Your task: Turn the data starting at the line with "Click the Olympique Lyonnais club logo" and ending at the line with "(x=212, y=520)" into a numbered list, leaving out any blank lines.

Input rows:
+++++

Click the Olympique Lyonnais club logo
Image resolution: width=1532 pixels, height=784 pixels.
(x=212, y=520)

+++++

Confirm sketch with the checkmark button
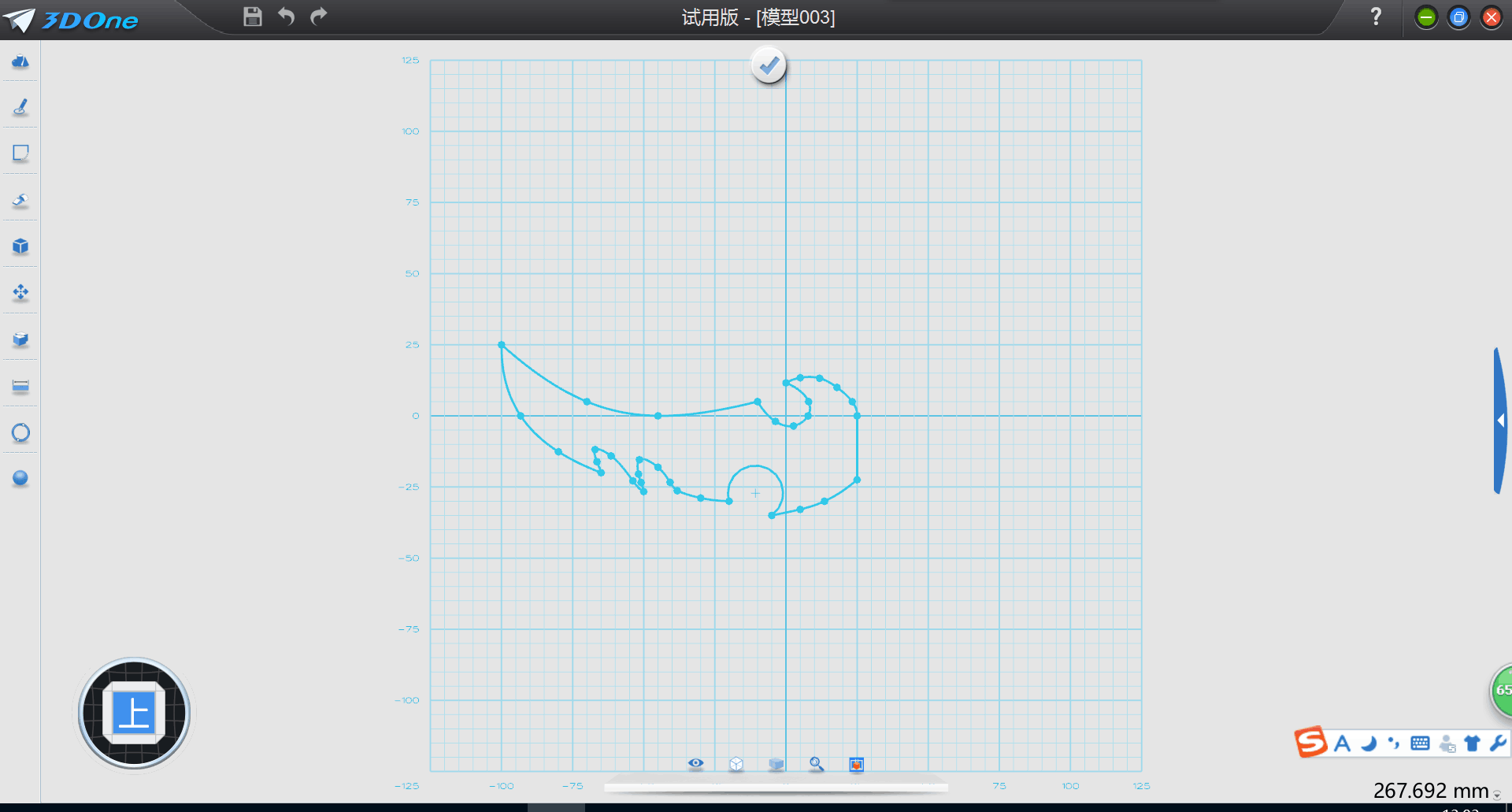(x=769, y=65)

+++++

The answer:
1. Click the Olympique Lyonnais club logo
2. Image resolution: width=1532 pixels, height=784 pixels.
3. (x=212, y=520)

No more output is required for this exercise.